• [Problem details]: Copy the lines below word for word, from the first line of the records through the line that contains "tap(47, 140)", including both.

• [Material provided]:
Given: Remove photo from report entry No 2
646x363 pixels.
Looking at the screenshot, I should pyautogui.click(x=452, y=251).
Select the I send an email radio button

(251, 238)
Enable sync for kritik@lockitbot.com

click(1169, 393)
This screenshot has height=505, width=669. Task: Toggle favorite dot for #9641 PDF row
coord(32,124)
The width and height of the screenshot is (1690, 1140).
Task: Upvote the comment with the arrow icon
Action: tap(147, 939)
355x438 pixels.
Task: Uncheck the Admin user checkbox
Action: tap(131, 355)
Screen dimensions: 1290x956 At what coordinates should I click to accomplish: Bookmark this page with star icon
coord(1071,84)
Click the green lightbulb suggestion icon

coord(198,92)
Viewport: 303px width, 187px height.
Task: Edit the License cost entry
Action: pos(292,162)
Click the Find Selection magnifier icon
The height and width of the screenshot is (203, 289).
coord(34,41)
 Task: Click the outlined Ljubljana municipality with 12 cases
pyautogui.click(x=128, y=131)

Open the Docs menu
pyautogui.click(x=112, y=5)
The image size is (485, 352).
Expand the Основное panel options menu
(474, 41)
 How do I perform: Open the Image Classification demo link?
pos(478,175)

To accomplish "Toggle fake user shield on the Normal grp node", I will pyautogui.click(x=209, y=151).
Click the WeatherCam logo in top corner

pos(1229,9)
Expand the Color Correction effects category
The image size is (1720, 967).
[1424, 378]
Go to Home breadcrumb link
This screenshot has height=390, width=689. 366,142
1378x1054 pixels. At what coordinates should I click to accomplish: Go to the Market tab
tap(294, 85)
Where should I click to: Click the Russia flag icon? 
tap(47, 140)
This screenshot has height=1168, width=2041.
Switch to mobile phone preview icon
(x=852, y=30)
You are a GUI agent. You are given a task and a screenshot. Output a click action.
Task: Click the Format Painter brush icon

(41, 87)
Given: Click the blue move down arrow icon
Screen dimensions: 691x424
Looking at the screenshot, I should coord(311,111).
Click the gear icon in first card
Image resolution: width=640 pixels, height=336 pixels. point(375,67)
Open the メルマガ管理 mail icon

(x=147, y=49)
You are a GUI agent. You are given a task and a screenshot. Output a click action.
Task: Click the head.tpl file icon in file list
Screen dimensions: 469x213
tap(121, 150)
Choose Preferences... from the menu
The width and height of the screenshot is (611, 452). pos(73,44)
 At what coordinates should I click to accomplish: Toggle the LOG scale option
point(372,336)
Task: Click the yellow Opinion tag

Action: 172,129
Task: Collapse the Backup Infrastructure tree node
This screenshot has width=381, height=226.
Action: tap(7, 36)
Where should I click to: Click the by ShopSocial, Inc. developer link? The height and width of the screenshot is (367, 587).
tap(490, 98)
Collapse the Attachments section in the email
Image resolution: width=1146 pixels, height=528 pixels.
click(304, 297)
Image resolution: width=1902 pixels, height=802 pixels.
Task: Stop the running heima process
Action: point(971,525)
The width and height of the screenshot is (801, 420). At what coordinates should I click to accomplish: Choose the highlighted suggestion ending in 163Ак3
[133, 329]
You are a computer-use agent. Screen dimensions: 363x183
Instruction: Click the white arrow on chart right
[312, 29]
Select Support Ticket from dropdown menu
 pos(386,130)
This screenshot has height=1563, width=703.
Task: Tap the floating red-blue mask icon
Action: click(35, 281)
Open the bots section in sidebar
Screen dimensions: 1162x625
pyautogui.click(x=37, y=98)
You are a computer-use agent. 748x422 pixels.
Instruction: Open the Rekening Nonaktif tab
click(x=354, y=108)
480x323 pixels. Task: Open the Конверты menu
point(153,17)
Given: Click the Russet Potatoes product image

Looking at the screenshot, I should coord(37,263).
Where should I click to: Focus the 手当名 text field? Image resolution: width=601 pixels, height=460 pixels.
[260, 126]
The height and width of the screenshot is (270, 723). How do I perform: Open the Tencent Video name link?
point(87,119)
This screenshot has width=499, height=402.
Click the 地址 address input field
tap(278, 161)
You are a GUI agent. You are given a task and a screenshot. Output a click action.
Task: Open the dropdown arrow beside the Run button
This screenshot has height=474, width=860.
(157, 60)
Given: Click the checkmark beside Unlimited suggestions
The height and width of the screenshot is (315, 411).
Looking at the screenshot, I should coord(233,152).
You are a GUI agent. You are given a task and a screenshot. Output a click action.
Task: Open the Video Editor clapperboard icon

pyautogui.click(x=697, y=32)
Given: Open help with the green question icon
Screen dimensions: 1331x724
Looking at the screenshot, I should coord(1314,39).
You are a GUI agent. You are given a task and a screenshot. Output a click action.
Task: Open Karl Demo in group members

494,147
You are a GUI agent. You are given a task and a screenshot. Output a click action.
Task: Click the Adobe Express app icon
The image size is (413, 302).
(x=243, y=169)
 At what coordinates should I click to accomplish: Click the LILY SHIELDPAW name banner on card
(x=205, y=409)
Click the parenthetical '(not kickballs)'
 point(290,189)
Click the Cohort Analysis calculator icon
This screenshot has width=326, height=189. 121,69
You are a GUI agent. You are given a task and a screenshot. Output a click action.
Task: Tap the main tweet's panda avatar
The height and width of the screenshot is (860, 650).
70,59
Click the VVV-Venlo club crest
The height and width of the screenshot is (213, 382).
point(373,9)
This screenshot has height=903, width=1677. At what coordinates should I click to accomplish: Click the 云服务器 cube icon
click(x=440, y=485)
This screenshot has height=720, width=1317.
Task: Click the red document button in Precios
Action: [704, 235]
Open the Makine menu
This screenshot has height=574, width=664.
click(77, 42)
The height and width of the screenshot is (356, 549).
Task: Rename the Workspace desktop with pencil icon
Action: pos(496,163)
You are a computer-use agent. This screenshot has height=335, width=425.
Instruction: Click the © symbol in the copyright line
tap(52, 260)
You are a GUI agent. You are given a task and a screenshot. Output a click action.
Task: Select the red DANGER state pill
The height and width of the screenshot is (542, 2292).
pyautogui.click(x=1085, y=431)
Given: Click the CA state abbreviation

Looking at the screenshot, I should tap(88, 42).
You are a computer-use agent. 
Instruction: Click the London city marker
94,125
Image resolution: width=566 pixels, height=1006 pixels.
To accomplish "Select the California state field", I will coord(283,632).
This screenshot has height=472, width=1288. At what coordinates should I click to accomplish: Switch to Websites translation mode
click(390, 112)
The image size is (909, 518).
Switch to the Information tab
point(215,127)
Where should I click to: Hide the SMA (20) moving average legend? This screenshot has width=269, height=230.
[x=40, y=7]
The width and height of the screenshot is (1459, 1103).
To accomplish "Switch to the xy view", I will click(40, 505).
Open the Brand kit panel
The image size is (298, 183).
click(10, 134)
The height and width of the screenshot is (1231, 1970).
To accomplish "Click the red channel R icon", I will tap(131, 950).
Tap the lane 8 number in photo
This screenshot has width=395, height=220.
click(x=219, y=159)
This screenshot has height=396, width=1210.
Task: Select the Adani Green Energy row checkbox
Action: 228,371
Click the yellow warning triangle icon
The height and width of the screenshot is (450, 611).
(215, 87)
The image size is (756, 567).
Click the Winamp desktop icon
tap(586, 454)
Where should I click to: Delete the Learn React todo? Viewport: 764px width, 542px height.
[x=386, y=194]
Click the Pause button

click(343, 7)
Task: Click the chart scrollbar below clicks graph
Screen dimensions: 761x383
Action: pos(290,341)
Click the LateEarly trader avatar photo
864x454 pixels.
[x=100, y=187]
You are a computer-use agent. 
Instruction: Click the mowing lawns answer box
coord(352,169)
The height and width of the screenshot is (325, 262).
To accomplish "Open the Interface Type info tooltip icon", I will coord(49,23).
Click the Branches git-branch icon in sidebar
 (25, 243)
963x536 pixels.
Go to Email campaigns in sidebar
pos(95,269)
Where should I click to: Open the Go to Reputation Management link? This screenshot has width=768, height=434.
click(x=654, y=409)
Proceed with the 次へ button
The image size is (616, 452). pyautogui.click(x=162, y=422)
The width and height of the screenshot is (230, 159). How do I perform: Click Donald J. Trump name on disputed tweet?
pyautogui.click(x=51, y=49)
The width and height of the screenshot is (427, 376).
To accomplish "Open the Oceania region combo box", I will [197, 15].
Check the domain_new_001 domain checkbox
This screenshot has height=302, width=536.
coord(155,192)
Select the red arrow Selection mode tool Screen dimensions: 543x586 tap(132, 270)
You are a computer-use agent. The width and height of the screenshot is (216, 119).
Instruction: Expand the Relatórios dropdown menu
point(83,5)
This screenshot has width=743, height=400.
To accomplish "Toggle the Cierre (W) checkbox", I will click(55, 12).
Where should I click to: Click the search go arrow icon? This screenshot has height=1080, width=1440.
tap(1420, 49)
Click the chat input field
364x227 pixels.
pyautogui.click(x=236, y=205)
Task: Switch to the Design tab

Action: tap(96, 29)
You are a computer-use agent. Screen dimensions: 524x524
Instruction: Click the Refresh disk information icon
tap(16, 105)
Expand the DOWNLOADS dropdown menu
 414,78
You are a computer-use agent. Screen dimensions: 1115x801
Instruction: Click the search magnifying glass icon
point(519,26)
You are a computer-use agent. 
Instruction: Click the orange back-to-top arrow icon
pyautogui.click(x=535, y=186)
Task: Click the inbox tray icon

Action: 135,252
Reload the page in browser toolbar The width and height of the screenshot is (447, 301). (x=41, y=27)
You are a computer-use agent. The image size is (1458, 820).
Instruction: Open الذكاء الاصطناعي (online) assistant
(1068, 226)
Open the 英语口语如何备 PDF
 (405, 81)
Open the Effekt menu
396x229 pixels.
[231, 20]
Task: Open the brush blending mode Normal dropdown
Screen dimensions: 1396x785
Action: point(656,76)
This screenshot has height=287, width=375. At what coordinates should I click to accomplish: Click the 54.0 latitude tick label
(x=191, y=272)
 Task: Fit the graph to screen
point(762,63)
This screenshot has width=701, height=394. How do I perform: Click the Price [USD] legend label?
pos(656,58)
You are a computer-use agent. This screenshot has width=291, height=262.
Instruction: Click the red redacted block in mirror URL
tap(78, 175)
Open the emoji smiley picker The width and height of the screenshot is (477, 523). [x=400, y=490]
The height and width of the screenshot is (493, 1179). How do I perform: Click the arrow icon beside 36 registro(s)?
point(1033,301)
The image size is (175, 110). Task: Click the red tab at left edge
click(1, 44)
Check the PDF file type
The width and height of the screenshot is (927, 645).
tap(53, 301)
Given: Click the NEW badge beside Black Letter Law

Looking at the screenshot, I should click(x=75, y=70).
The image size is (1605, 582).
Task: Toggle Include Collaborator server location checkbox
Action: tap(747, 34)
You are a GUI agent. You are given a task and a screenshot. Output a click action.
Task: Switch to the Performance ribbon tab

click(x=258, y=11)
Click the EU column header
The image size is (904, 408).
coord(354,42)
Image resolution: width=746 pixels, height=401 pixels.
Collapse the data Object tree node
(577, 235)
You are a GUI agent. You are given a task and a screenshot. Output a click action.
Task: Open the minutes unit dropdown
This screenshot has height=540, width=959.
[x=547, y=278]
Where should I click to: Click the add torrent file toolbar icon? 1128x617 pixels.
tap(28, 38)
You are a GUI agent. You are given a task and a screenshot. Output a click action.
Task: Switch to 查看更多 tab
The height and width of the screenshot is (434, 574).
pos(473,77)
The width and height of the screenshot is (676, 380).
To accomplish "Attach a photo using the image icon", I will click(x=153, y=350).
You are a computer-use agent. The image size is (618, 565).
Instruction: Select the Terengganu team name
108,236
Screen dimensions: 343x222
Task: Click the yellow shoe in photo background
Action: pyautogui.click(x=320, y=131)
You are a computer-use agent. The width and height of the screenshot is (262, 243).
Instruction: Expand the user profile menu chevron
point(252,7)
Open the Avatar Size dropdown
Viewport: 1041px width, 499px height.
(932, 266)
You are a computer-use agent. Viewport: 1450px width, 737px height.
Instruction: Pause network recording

• [Response below]:
Given: Remove photo from report entry No 2
646x363 pixels.
Looking at the screenshot, I should pyautogui.click(x=452, y=251).
Select the I send an email radio button

(251, 238)
Enable sync for kritik@lockitbot.com

click(1169, 393)
This screenshot has height=505, width=669. Task: Toggle favorite dot for #9641 PDF row
coord(32,124)
The width and height of the screenshot is (1690, 1140).
Task: Upvote the comment with the arrow icon
Action: tap(147, 939)
355x438 pixels.
Task: Uncheck the Admin user checkbox
Action: tap(131, 355)
Screen dimensions: 1290x956 At what coordinates should I click to accomplish: Bookmark this page with star icon
coord(1071,84)
Click the green lightbulb suggestion icon

coord(198,92)
Viewport: 303px width, 187px height.
Task: Edit the License cost entry
Action: pos(292,162)
Click the Find Selection magnifier icon
The height and width of the screenshot is (203, 289).
coord(34,41)
 Task: Click the outlined Ljubljana municipality with 12 cases
pyautogui.click(x=128, y=131)

Open the Docs menu
pyautogui.click(x=112, y=5)
The image size is (485, 352).
Expand the Основное panel options menu
(474, 41)
 How do I perform: Open the Image Classification demo link?
pos(478,175)

To accomplish "Toggle fake user shield on the Normal grp node", I will pyautogui.click(x=209, y=151).
Click the WeatherCam logo in top corner

pos(1229,9)
Expand the Color Correction effects category
The image size is (1720, 967).
[1424, 378]
Go to Home breadcrumb link
This screenshot has height=390, width=689. 366,142
1378x1054 pixels. At what coordinates should I click to accomplish: Go to the Market tab
tap(294, 85)
Where should I click to: Click the Russia flag icon? 
tap(47, 140)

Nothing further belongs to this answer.